Workload differences between object storage and block storage
Object storage works very well for unstructured data sets where data is generally written once and read once or many times. Static Web content, data backups, archival images, and multimedia (videos, pictures, or music) files are best stored as objects. Databases in an object storage environment ideally have data sets that are unstructured, where the use cases suggests the data will not require a large number of writes or incremental updates.
Geographically distributed back-end storage is another great use case for object storage. The object storages applications present as network storage and support extendable metadata for efficient distribution and parallel access to objects. That makes it ideal for moving your back-end storage clusters across multiple data centers.
Object storage isn’t recommended for transactional data, especially because of the eventual consistency model outlined previously. In addition, it’s very important to recognize that object storage was not created as a replacement for NAS file access and sharing; it does not support the locking and sharing mechanisms needed to maintain a single accurately updated version of a file.
Because block level storage devices are accessible as volumes and accessed directly by the operating system, they can perform well for a variety of use cases. Good examples for block storage use cases are structured database storage, random read/write loads, and virtual machine file system (VMFS) volumes.

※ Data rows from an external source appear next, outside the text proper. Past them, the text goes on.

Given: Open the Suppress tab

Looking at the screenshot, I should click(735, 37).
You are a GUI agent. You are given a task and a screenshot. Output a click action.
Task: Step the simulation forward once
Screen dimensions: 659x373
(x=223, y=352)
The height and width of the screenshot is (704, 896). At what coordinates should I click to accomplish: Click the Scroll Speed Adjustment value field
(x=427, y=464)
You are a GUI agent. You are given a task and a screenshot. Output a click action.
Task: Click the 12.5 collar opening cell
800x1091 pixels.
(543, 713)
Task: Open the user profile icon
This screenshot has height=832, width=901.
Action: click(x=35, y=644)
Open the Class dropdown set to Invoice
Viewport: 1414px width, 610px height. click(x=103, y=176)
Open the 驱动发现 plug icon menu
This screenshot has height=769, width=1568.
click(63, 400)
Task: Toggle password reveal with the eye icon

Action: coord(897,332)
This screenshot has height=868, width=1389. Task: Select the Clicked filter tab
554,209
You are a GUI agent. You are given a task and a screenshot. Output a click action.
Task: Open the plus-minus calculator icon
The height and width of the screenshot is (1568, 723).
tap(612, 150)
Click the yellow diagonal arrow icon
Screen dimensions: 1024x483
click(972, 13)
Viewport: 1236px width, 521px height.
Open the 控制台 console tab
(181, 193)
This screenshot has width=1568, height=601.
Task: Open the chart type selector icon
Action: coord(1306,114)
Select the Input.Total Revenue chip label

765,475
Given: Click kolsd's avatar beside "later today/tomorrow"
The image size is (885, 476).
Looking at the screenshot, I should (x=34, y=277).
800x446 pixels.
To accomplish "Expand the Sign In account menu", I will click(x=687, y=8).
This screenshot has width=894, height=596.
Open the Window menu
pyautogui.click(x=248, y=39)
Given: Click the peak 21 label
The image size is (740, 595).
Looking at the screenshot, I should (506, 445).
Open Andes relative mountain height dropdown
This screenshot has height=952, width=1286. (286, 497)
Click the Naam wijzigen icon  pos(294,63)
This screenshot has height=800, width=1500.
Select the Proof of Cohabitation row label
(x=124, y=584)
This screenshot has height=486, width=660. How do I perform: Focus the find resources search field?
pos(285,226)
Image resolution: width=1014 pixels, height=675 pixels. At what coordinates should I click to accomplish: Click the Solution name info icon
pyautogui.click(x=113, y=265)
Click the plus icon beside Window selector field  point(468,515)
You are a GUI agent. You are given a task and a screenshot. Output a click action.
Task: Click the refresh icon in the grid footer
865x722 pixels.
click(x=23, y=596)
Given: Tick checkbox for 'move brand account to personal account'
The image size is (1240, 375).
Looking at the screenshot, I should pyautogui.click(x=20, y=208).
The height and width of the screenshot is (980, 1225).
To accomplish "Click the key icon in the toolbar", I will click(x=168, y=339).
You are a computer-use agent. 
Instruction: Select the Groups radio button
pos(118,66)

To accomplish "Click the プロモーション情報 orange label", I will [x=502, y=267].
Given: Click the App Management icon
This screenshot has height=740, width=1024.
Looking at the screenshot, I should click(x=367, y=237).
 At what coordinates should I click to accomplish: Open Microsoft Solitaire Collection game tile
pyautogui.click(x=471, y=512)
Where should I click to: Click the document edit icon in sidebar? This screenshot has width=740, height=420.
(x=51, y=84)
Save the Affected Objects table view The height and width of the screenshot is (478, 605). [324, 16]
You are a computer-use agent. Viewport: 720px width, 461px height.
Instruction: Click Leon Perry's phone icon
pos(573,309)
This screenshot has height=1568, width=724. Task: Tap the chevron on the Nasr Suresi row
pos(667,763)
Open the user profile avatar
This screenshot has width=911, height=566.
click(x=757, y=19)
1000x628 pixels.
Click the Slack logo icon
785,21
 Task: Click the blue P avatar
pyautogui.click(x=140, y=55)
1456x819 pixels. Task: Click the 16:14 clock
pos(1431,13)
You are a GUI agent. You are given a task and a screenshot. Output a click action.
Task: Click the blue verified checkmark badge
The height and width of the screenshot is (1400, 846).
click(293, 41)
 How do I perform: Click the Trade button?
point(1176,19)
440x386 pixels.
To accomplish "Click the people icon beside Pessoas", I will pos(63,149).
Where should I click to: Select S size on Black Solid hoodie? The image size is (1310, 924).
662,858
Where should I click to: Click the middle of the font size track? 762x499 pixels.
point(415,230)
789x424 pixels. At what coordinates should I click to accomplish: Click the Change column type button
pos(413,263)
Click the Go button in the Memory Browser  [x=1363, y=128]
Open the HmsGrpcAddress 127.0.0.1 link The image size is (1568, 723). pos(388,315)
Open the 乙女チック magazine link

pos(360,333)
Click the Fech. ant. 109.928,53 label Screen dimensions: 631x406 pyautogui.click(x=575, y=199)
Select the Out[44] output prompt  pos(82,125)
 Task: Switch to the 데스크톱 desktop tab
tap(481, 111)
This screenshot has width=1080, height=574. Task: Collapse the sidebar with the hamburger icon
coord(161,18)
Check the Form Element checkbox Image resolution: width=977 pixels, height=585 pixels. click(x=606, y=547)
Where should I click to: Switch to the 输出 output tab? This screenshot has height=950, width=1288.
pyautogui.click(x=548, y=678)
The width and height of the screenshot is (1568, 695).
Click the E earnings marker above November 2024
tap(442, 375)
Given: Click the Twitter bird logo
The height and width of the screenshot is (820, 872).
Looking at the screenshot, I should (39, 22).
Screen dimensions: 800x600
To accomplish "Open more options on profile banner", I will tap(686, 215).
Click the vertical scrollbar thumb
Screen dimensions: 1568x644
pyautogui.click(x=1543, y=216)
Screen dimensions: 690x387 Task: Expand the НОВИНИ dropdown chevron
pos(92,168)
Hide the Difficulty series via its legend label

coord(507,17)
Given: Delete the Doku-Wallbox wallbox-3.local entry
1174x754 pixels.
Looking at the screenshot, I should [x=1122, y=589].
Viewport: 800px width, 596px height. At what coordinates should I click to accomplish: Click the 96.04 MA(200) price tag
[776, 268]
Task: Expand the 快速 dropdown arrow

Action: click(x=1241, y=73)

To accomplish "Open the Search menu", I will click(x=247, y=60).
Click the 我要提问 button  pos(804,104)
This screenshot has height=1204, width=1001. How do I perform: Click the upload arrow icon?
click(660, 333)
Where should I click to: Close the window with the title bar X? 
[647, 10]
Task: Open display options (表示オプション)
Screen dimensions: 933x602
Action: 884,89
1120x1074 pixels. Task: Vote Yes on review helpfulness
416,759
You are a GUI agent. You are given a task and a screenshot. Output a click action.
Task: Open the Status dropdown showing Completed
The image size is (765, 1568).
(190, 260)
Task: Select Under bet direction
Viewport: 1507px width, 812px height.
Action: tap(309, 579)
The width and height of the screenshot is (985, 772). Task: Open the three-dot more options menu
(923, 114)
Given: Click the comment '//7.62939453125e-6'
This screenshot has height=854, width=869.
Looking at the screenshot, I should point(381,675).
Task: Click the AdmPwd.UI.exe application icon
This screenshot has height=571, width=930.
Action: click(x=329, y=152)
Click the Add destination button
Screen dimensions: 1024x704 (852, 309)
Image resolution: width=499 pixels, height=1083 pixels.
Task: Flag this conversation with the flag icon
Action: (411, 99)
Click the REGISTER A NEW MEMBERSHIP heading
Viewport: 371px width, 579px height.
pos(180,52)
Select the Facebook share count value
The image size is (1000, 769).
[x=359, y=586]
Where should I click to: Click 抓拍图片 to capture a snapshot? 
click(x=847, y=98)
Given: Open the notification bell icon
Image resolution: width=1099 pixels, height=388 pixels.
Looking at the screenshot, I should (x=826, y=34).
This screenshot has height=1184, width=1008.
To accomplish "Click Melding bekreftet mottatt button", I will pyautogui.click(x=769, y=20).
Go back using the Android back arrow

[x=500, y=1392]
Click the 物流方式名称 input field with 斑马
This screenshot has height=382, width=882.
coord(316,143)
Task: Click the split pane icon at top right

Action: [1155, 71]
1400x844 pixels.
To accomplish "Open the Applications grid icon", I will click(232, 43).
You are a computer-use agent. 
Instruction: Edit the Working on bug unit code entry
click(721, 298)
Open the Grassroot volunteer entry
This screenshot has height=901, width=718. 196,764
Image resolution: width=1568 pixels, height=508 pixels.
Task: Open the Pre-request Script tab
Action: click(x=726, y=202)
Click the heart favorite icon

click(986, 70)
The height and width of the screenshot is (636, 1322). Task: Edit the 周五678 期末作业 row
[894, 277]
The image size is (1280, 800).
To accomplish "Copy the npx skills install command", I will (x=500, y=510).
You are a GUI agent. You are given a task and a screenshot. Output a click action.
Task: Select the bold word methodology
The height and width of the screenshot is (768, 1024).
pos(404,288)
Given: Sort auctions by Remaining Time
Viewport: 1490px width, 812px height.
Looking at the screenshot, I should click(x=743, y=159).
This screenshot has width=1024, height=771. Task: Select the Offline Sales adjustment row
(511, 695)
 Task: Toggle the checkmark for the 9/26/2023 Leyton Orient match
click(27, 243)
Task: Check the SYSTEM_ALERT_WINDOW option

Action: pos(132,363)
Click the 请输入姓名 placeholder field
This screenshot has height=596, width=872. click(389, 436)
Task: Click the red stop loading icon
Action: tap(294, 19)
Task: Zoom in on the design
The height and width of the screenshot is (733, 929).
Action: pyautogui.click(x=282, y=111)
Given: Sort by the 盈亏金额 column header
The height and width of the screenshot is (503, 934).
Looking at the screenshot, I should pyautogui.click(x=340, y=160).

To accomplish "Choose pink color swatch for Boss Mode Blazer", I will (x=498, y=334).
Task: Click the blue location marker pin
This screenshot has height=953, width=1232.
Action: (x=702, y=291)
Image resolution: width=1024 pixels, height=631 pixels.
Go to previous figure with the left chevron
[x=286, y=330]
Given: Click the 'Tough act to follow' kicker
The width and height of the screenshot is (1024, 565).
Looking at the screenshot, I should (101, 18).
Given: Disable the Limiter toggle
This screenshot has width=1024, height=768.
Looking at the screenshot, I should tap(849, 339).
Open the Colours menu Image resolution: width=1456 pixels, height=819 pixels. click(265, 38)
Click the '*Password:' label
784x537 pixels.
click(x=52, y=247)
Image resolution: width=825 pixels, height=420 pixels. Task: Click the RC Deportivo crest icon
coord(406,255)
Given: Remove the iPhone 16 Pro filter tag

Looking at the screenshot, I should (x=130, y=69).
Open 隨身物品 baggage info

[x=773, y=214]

Object storage in practice
Despite what some people suggest, object storage is not an emerging technology. Data stored as objects have already approached the exabyte scale (1000 petabytes) representing trillions of objects. Companies like Amazon (with S3) provide object storage via its public cloud platform at massive scale, while object storage can be implemented in the company data center using a variety of open source and commercial products.
When you begin to think about what types of items you should move into object storage, start with the low-hanging fruit. Take a look, for example, at low I/O workloads such as network share, which may be on a NAS device. In this instance, you are limited to the size of the unit. Without an easily expandable option, you are forced to overprovision in order to leave room for future expansion for the users, resulting in underutilization. By moving this workload to an object store, you’re not limited to the amount of space each unit holds. Nodes can be added easily within the object storage paradigm, allowing full use of the disks you purchased.
Regardless of the path you choose, it is important to familiarize yourself with the advantages and limitations of the architecture in order to get the most value for your company.